Mexico has been an independent nation for over 200 years now and we Mexicans have seen everything: periods of light and periods of darkness, eras of growth and stages of crises, times of peace and times of violence: moments of optimism and ill-fated intervals. There have also been innumerable grandiose plans, the majority of which end up supplying nearly always the poorest of results. Mistrust in the government is not recent nor is it the product of chance.
Many are the reasons for such lean results but two are prominent: lack of continuity and lack of realism. The continuity problem is summed up in the fact that every six years, when a new administration is inaugurated, the wheel is reinvented. No plan in Mexico can withstand a change in the presidential office: each government must of necessity imprint a new rationale upon its thrust, generally without there being an objective evaluation of the existing one. What there was before was always bad, inadequate or insufficient, which calls for a change, often radical.

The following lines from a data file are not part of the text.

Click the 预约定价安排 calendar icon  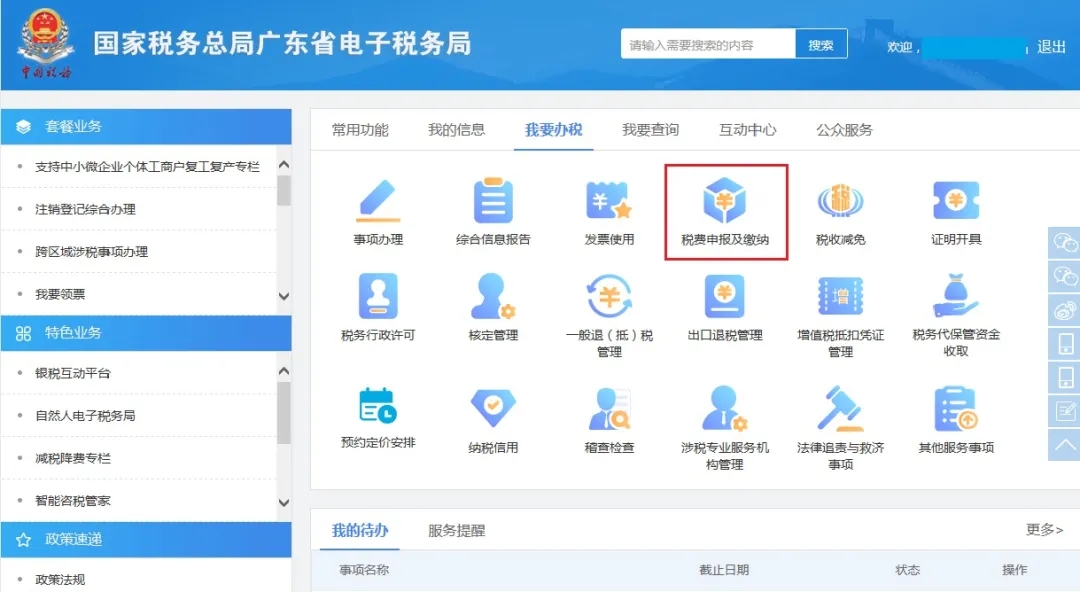(x=378, y=405)
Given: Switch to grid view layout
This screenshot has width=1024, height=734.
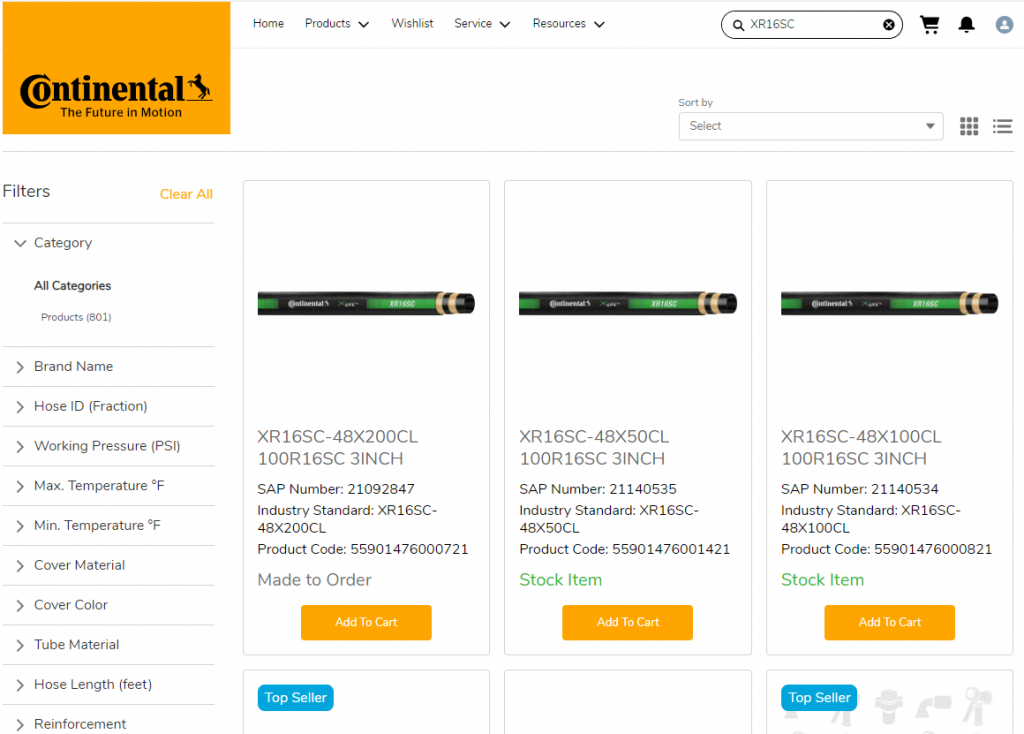Looking at the screenshot, I should pos(969,126).
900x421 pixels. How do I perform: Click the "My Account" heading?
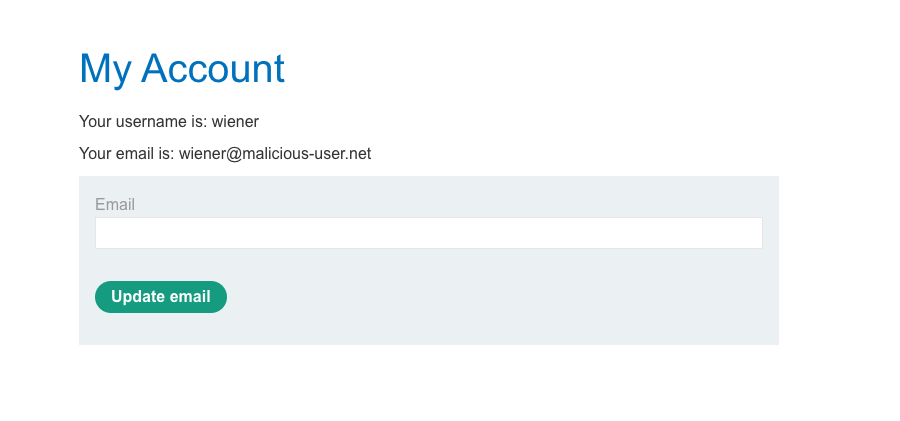(182, 68)
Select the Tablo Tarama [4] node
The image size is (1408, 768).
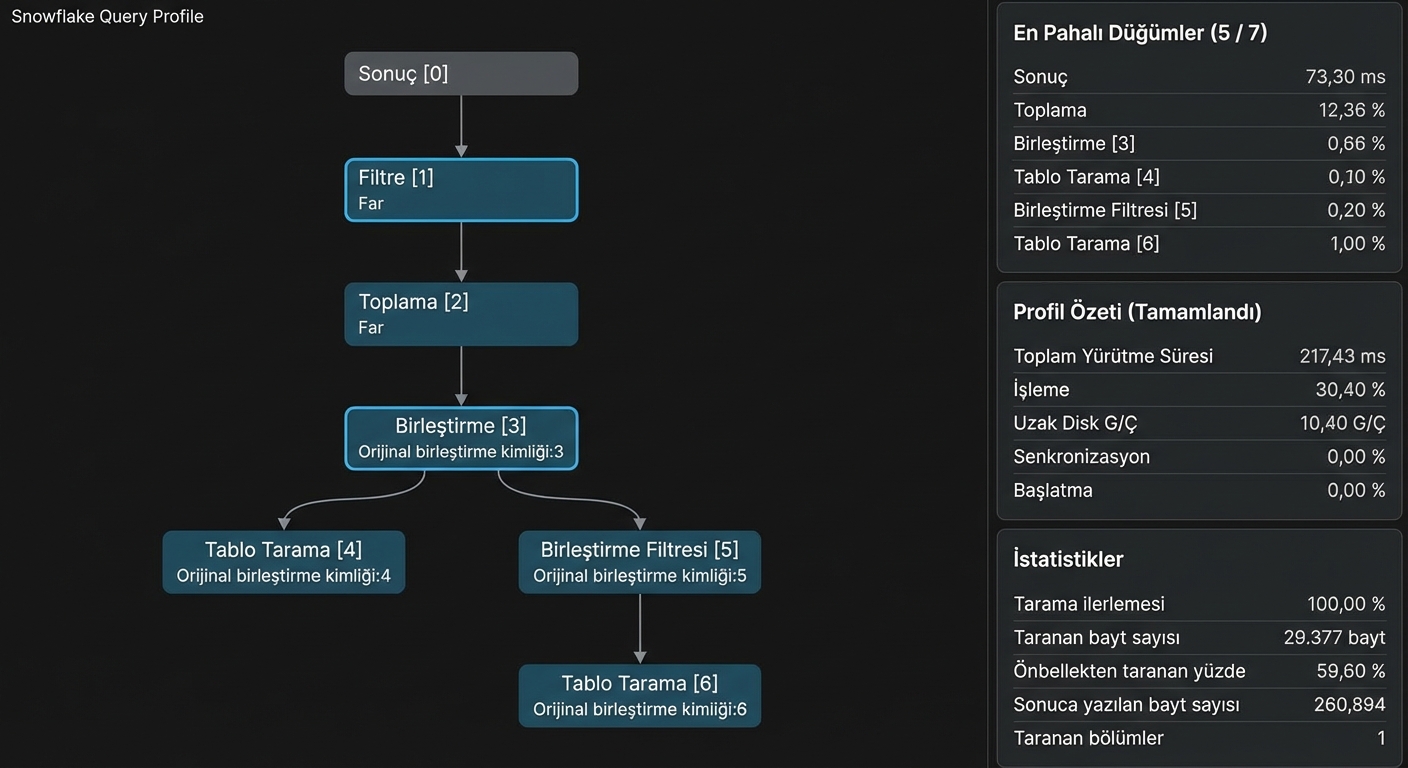(x=284, y=562)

The lack of realism derives from the willfulness that tends to characterize the plans of the government: a new crowd comes into power, full of creative and innovative ideas, with which it expects to transform, change the country at the root. Some of these plans make sense, but the overwhelming majority have been mere bright ideas, sustained on the expectation that the new government, heir-apparent of the world, will accomplish its mission because it is competent whereas the previous one was the opposite. In addition to this, our governments and legislators have been extraordinarily prone to advancing great plans without effecting the changes that would be indispensable for reaching their own objective. Thus, Mexicans end up with a Constitution saturated with good wishes (and often reformed) without the least probability of their translating into the development of the country or the well-being of the population.
The result is that there is not a system of government to which the citizen can refer or in which it can trust. Everything depends on the president in turn and his plan for his six-year term. What matters is not consolidating a system of government that treats all citizens equally and in an impersonal manner, but the great vision and the cronies. Of course none of this cultivates the loyalty of the citizenry: instead, contrariwise, there is always, lurking in the wings –the fear- of what is to come, with all of the uncertainty that this scenario entails.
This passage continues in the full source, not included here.